Monday, October 5, 2009
I had some free time finally to sit and work on my training plan, it's much tougher than I anticipated. When you're first starting out things are easy - you struggle just to do the bare minimum suggested training. You ignore all the "fine points" and advanced topics, and just focus on getting yourself to the start line prepared to finish the distance. I'm learning that as your expected performance increases, the amount of detailed planning required increases correspondingly.
Tonight I broke down IM St. George prep. Today was the first day of week 30, meaning I have 7 months of time to train, which should be plenty. Here is the rough breakdown of volume for that time:
Preparation: Weeks 30 through 25: 12 hours
Base Phase 1: Weeks 24 through 21: 16 hours
Base Phase 2: Weeks 20 through 17: 17 hours
Base Phase 3: Weeks 16 through 13: 18 hours
Build Phase 1: Weeks 12 through 9: 17 hours
Build Phase 2: Weeks 8 through 5: 16 hours
Peak Phase: Weeks 4 and 3: 12 hours
Race Phase (taper): Weeks 2 and 1: 10 hours
This is a slight increase over my volume from IMAZ in 2008, which is exactly what I want. However, it's a huge increase over the last 5 months - where I've been pretty lethargic. I'm having a hard time imagining how I'm going to fit 12 hours a week into my current schedule. I've started a new job recently, I'm addicted to the NFL (again), Curb Your Enthusiasm is back on the air, and I have an amazing girlfriend whom I'd love to not abandon. It will all work out, I'm just not sure how.
So now I know my overall volume, what's left to do? I need to:
- figure out how each weeks hours will be divided among the three disciplines (plus weights)
- figure out the intensities for each session
- identify the key workouts (Probably will include some races)

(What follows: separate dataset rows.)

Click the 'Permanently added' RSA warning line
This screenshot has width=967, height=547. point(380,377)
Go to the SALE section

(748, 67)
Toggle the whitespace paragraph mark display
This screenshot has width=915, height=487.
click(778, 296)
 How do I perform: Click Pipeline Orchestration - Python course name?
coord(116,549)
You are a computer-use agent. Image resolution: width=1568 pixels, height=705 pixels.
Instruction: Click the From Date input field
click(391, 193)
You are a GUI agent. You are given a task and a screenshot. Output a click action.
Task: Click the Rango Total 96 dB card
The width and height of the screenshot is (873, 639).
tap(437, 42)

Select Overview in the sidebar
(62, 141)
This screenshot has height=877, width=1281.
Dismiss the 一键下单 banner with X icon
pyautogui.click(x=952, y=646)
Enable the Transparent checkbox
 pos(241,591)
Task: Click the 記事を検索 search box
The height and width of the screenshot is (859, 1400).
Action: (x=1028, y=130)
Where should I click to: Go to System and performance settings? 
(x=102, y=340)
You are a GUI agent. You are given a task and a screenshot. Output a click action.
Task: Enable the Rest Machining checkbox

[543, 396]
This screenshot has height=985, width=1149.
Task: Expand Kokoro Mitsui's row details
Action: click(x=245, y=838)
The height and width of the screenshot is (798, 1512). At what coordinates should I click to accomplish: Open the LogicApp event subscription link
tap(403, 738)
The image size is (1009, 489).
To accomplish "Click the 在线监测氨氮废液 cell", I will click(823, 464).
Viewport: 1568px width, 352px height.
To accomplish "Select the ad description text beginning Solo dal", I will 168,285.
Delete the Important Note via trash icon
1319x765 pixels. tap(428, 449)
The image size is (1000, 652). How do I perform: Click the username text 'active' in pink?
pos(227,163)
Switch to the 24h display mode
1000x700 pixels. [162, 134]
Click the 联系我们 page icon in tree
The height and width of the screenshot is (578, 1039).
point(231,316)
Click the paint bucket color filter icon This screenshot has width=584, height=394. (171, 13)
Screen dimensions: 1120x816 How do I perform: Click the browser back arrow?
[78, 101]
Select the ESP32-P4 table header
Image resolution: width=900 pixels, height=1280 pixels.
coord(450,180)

- identify my short term goal deadlines
- schedule my monthly test workouts
- somehow fit it all into my calendar
Anyway, today was the first day of my six week Prep phase. My main goal for this period is to get back into a regular routine, and to get my body ready for the wringer I'm about to put it through. This means some long/slow bike rides, working on cadence and some technique drills. It also means starting the process of re-learning to run, and building up some run endurance. I haven't run more than a few miles in months - and I'm just plain out of shape. So tomorrow morning will be a 30 minute jog, focusing on posture and using a metronome to keep my turnover high. How am I going to get 12 hours in this week when I have 0 on Monday and 0.5 on Tuesday? I don't know yet, but that's why it's a "prep" week!